- Extract:
┌──

12 Key Lessons from ML researchers and practitioners

Machine learning algorithms come with the promise of being able to figure out how to perform important tasks by learning from data, i.e., generalizing from examples without being explicitly told what to do. This means that the higher the amount of data, the more ambtious problems can be tackled by these algorithms. However, developing successful machine learning applications requires quite some “black art” that is hard to find in text books or introductory courses on machine learning.

I recently stumbled upon a great research paper by Professor Pedro Domingos that puts together lessons learned by machine learning researchers and practitioners. In this post, I am going to walkthrough those lessons with you.

Get ready to learn about: pitfalls to avoid, important issues to focus on, and answers to some common questions.

1. Learning = Representation + Evaluation + Optimization

You have an application and you think machine learning might be a good fit for it. Now, once enter the world of machine learning, there are tons of learning algorithms available and hundreds more published each year. Which one to use?

The key to not getting lost in this huge space is to understand that the recipe of all learning algorithms consists of three core ingredients:

  • Representation: The input data, i.e., features to use, the learner and the classifier must be must be represented in a language that the computer can understand. The set of classifiers that the learner can possibly learn is called the hypothesis space of the learner. If a classifier is not in the hypothesis space, it cannot be learned.

Clarification note: What do we mean by classifier vs learner? Let’s say you have training data and from that data using a program you build another program (a model) e.g., a decision tree. Learner would be the program which builds the decision tree model from the input data, while the decision tree model would be the classifier (something that is able to give us predicted outputs for each instance of the input data).

  • Evaluation: An evaluation function is needed to distinguish good classifiers from bad ones. The evaluation function used internally by the algorithm can be different from our external evaluation metric that we want the classifier to optimize (for ease of optimization and due to the issues discussed later)
  • Optimization: Finally, we need a method to search among the classifiers so that we can pick the best one. The choice of optimization technique is key to the efficiency of the learner. It is common to start out using off-the-shelf optimizers. You can later replace them by custom-designed ones, if needed.

The table below shows some common examples of each of these three components.

2. It’s Generalization that Counts

The fundamental goal of machine learning is to generalize beyond the examples in the training set. Because, no matter how much data we have, it is very unlikely that we will see those exact examples again at test time. Doing well on the training set is easy. The most common mistake among beginners is to test on the training data and have the illusion of success. If the chosen classifier is then tested on new data, it is often no better than random guessing. So, set some of the data aside from the beginning, and only use it to test your chosen classifier at the very end, followed by learning your final classifier on the whole data.

Of course, holding out data reduces the amount available for training. This can be mitigated by doing cross-validation: randomly dividing your training data into (say) ten subsets, holding out each one while training on the rest, testing each learned classifier on the examples it did not see, and averaging the results to see how well the particular parameter setting does.

└──

- Provided material:
┌──

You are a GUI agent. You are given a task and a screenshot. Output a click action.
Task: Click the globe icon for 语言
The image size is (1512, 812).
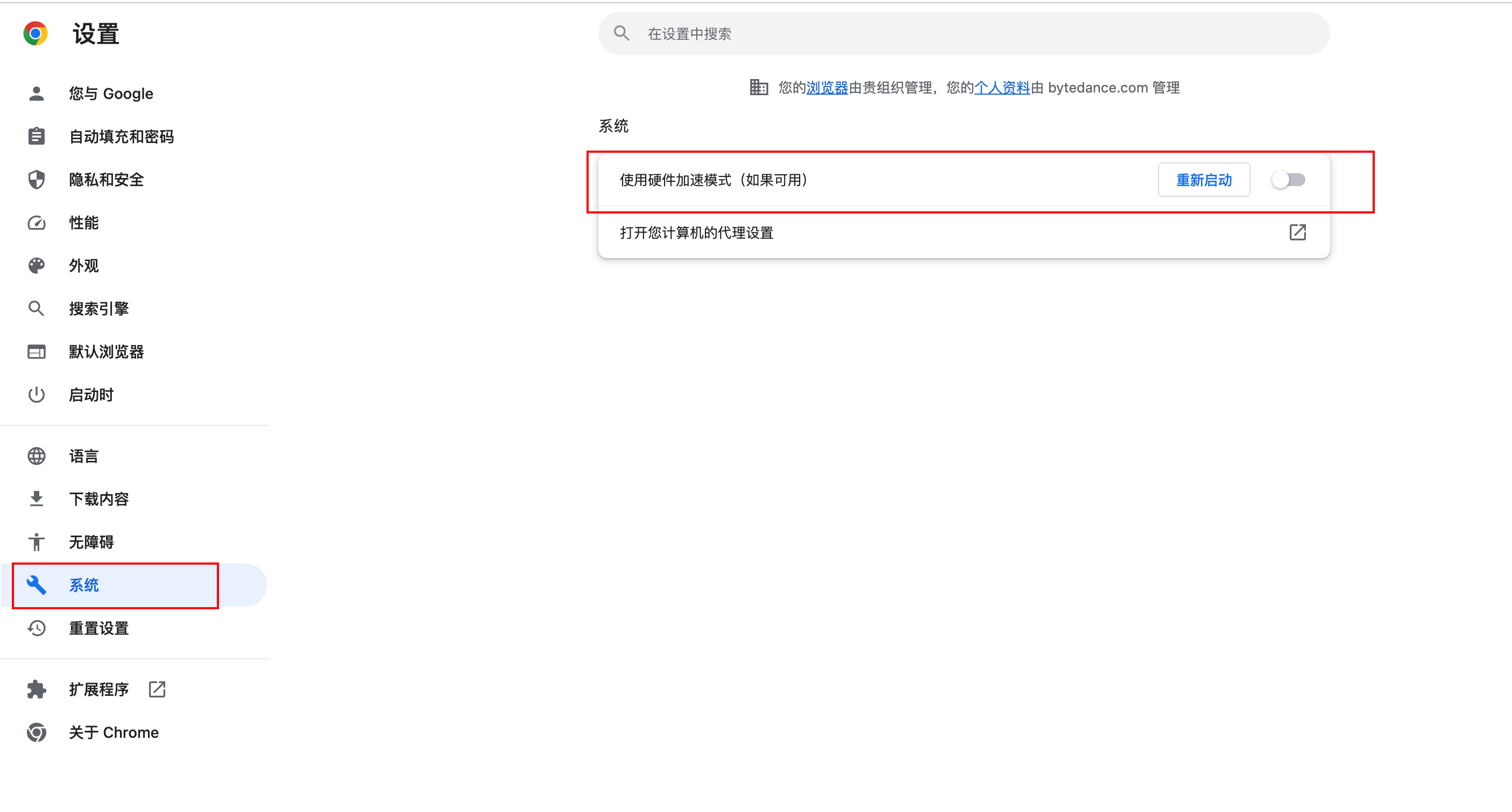click(x=37, y=456)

└──

- Written problem:
Answer these about the machine learning lessons post:
1. What does the post call the set of classifiers that a learner can possibly learn?
2. What is the choice of optimization technique key to?
3. What does the post name as the most common mistake among beginners?

- Result:
1. The hypothesis space of the learner.
2. The efficiency of the learner.
3. Testing on the training data and having the illusion of success.